National

New education, residential projects launched for Balochistan labourers

SAPM Jawad Sohrab announces 100 residential units in Muslim Bagh, girls’ high school in Sibi

By Web Desk
February 03, 2024
SAPM on Overseas Pakistanis and Human Resource Development Jawad Sohrab Malik chairing a meeting in this undated photo. —Facebook/JawadSohrabMalik
SAPM on Overseas Pakistanis and Human Resource Development Jawad Sohrab Malik chairing a meeting in this undated photo. —Facebook/JawadSohrabMalik

The caretaker federal government has launched a new educational and residential project for labourers in Balochistan.

Special Assistant to Prime Minister (SAPM) on Overseas Pakistanis and Human Resource Development Jawad Sohrab Malik inaugurated a new project for the labourers’ welfare in the province, including a girls’ high school in Sibi city and the construction of 100 residential units in Muslim Bagh — a town in Balochistan’s Killa Saifullah district.

The caretaker government allocated five acres of land for the construction of the houses. SAPM Jawad also laid the foundation stone of a new high school for girls who belong to the families of 5,605 labourers in the town.

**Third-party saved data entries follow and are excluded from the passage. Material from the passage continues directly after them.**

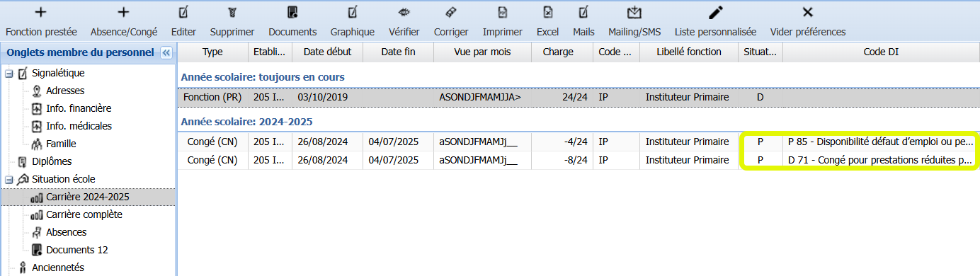Click the Fonction prestée plus icon

point(40,12)
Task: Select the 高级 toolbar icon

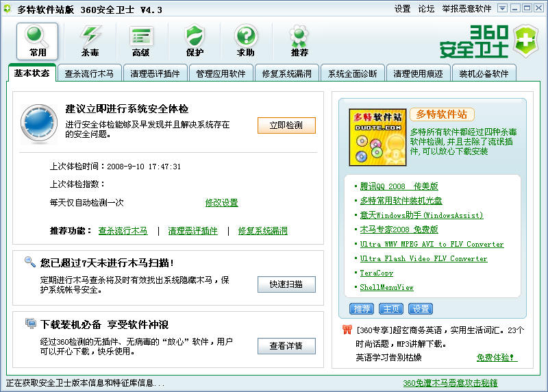Action: [141, 40]
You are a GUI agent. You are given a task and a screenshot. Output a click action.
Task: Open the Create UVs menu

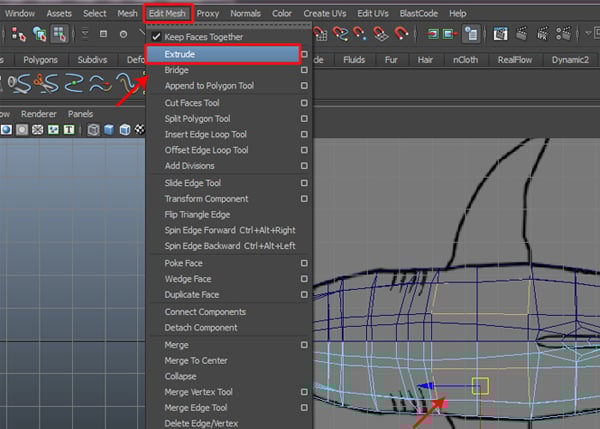point(325,13)
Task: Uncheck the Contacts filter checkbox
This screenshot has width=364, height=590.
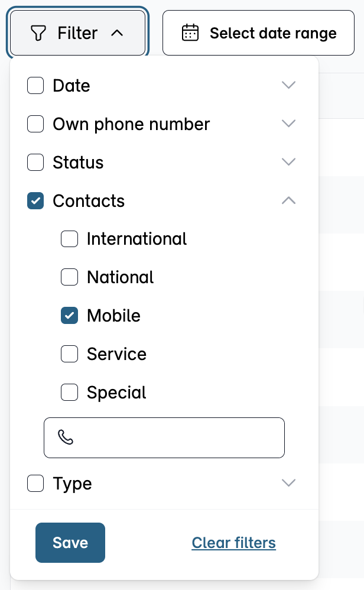Action: click(x=35, y=201)
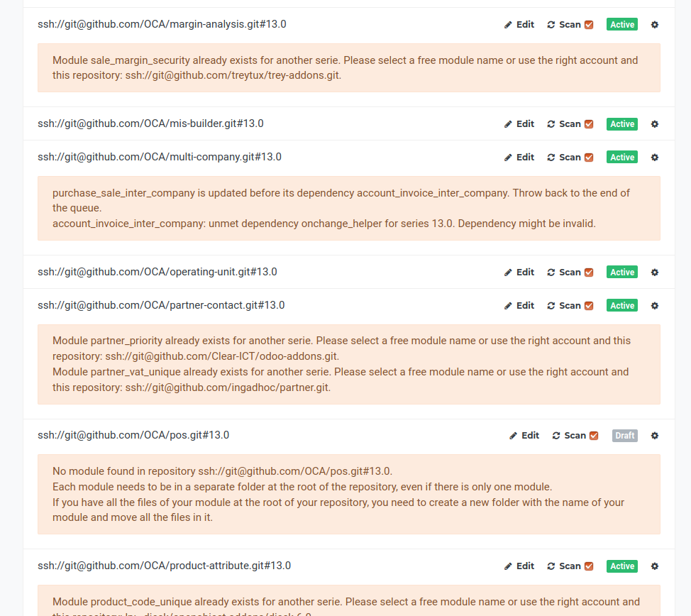691x616 pixels.
Task: Edit the multi-company repository
Action: pos(519,157)
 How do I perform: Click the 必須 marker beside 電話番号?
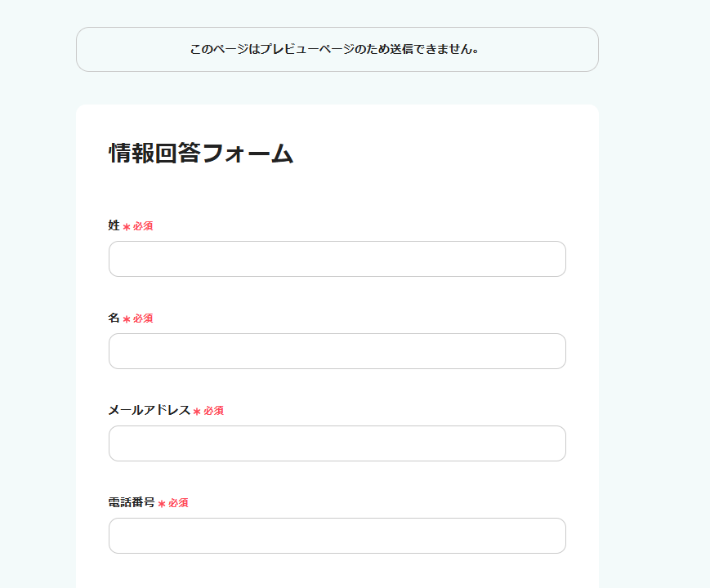[x=179, y=503]
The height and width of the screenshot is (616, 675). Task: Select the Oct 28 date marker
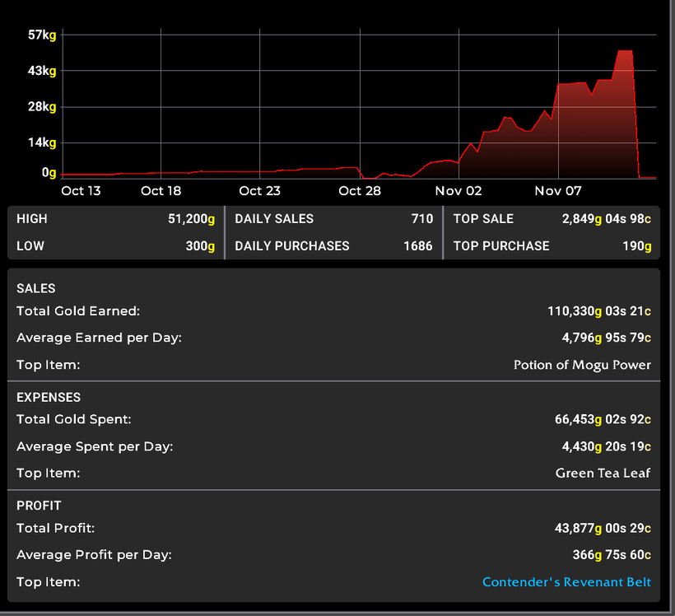point(360,191)
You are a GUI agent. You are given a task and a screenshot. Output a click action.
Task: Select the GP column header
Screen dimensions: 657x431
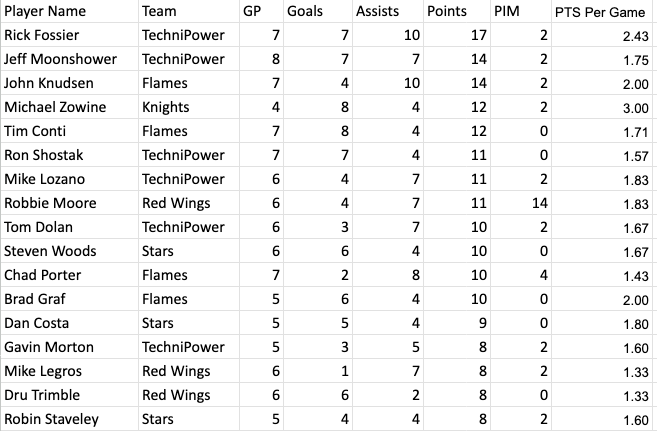tap(261, 11)
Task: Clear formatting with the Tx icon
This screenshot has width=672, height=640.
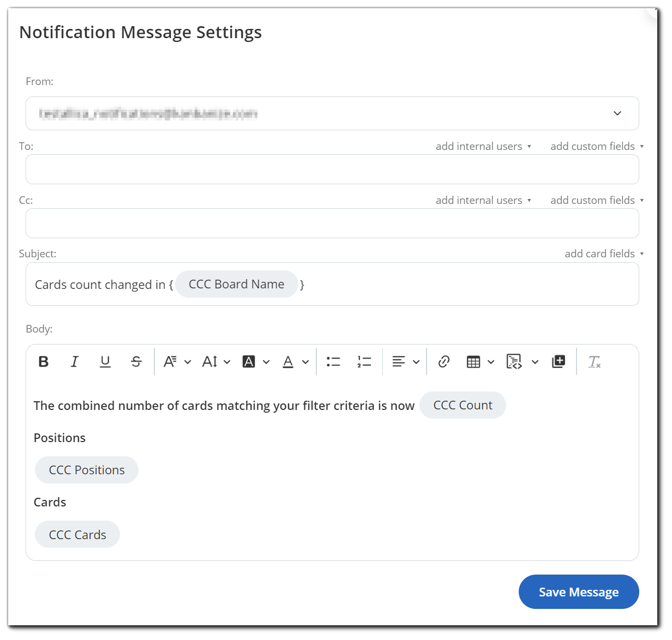Action: tap(594, 361)
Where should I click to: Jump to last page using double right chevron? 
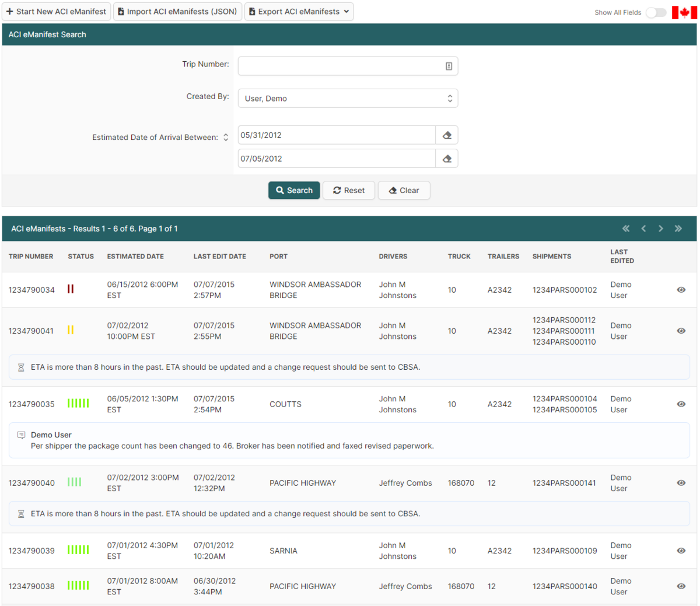(678, 228)
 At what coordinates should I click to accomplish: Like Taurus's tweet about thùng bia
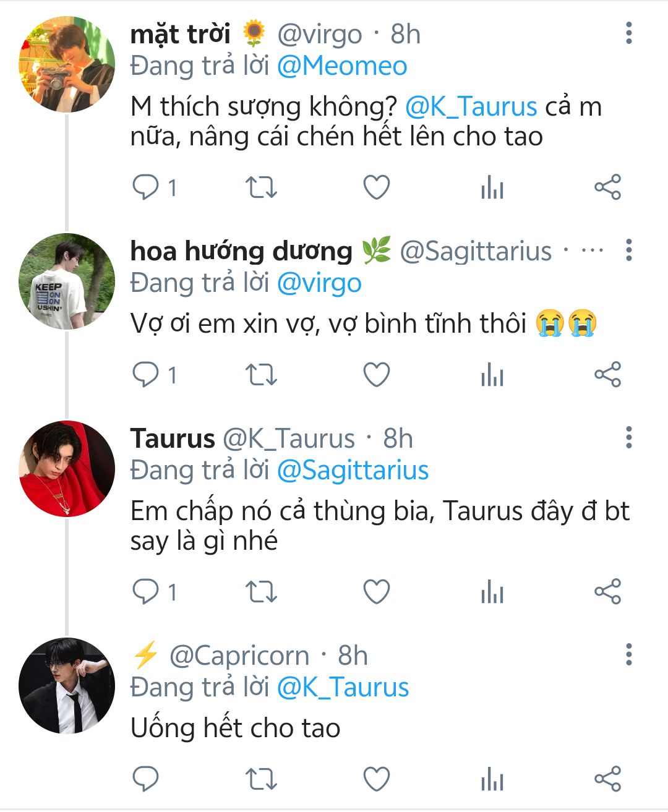[x=376, y=592]
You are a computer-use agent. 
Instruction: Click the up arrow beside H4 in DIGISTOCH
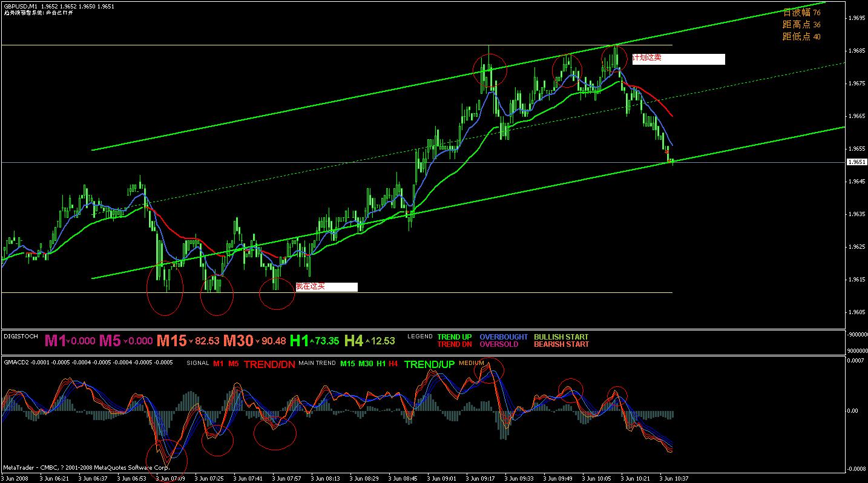367,341
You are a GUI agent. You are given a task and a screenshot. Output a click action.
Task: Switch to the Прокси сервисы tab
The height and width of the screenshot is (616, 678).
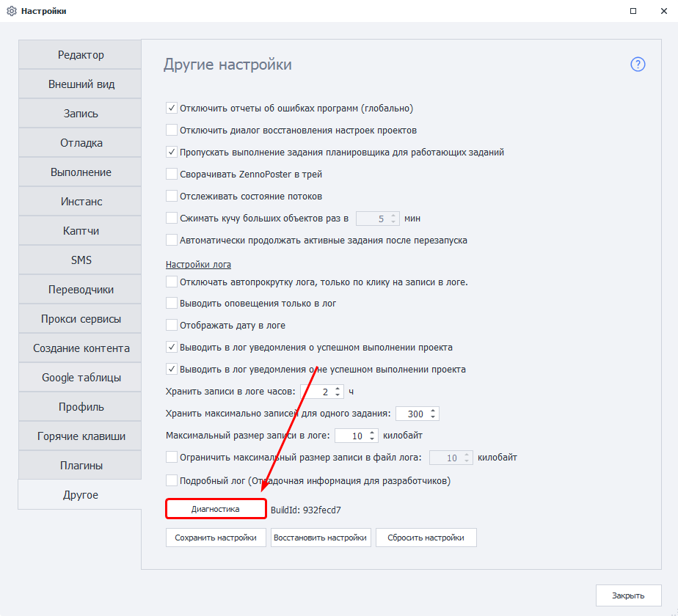click(x=81, y=319)
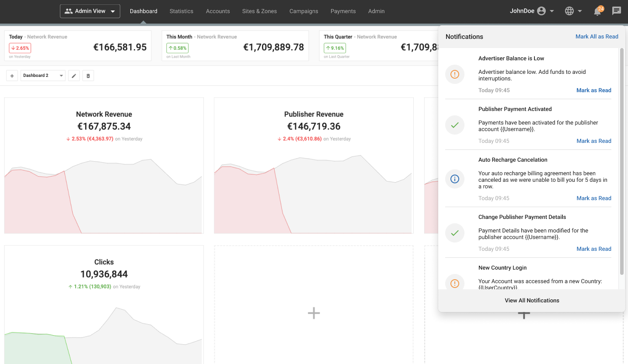
Task: Open the Admin View dropdown
Action: 90,11
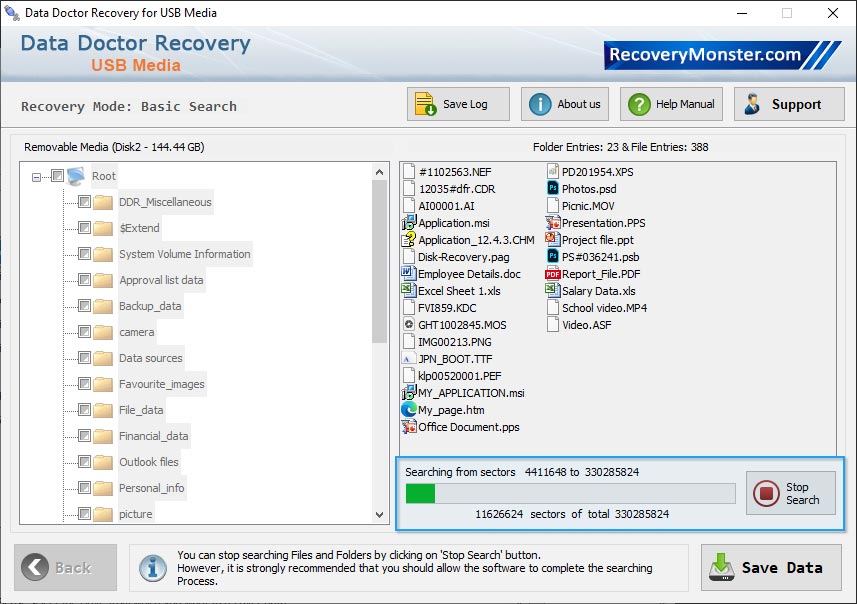Click the tree panel scrollbar down arrow
The image size is (857, 604).
379,512
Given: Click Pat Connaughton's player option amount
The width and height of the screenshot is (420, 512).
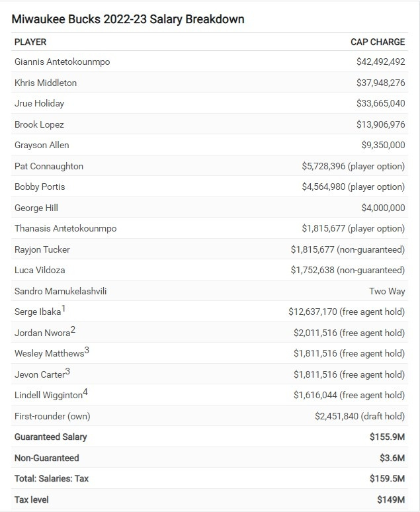Looking at the screenshot, I should (x=353, y=166).
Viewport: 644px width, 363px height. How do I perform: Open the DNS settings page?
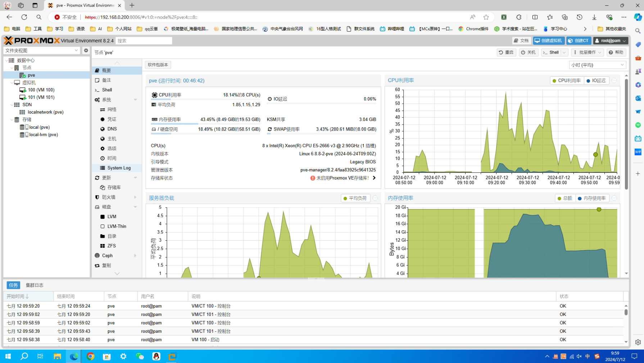tap(112, 129)
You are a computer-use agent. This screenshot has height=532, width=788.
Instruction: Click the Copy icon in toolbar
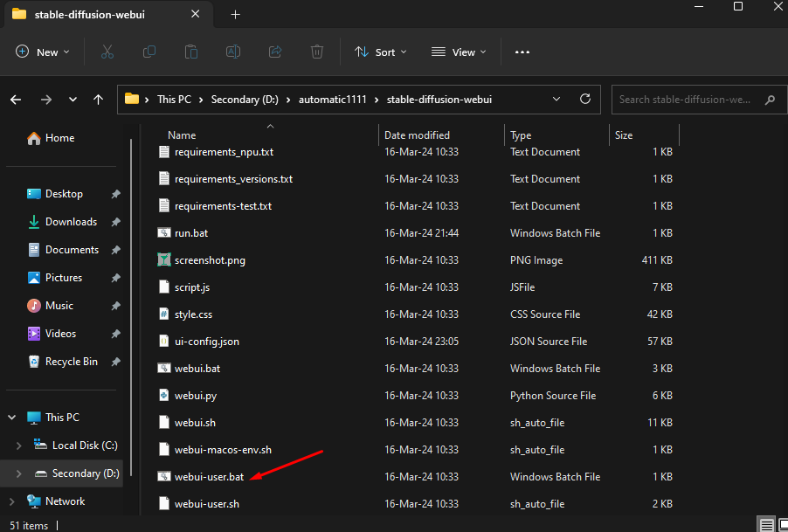(x=149, y=52)
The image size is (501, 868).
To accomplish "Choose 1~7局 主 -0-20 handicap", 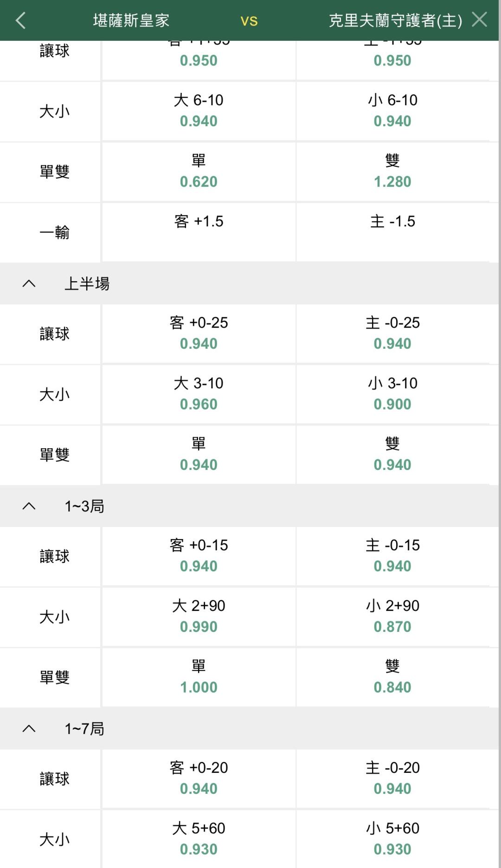I will pyautogui.click(x=392, y=778).
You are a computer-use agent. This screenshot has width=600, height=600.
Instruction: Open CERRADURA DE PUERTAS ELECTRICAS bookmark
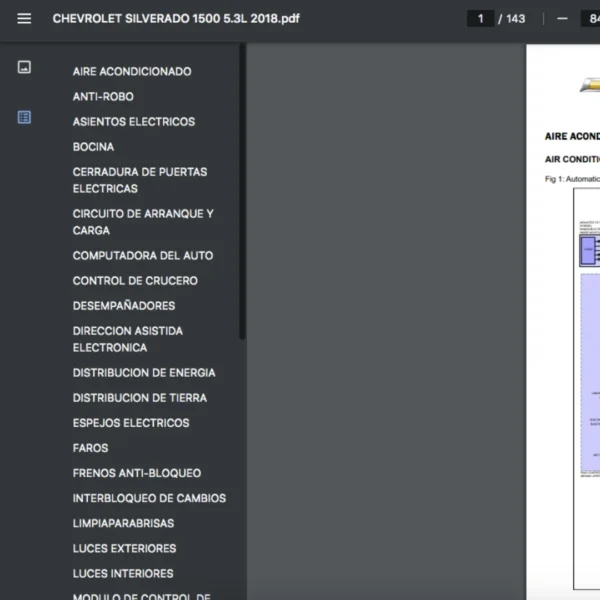tap(140, 180)
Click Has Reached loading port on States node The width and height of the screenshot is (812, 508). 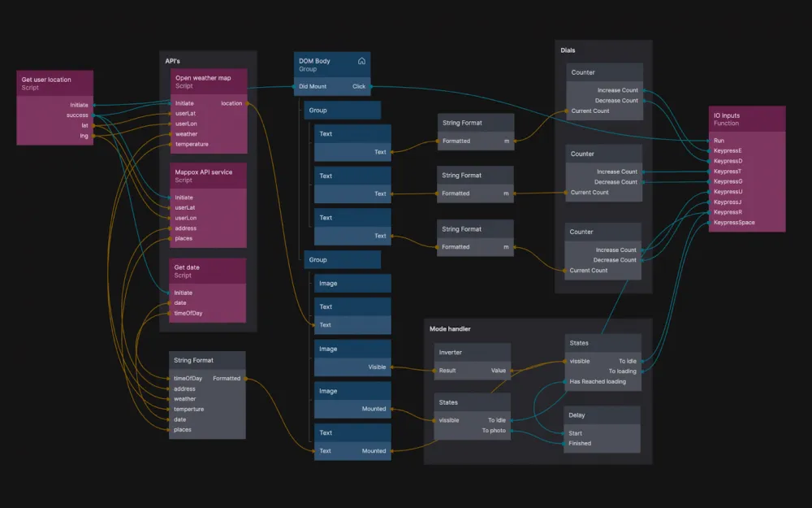[x=598, y=381]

The caretaker PM’s aide announcement for the labourers’ residential and education projects was welcomed and the caretaker government’s efforts to uplift the province’s labourers were praised, an official statement issued on Saturday read.

Last month, before the summoning of a meeting of the National Economic Council (NEC), the governments of Sindh, Balochistan and Khyber Pakhtunkhwa had advised the centre to let the elected government decide on the provincial projects, The News reported.

Citing sources, the publication reported that the three provinces advised the caretaker government to leave the decision of the provincial projects’ future to the elected government.

They opposed shelving the provincial projects, funded by the federal development budget, and declined to execute the projects on their own too. Therefore, the provinces have advised leaving the decision of the provincial projects’ future to the next elected government.

The disclosures had been made before the NEC meeting which was going to deliberate on halting 76 provincial projects with zero progress worth Rs121 billion and removing them from the federal development budget.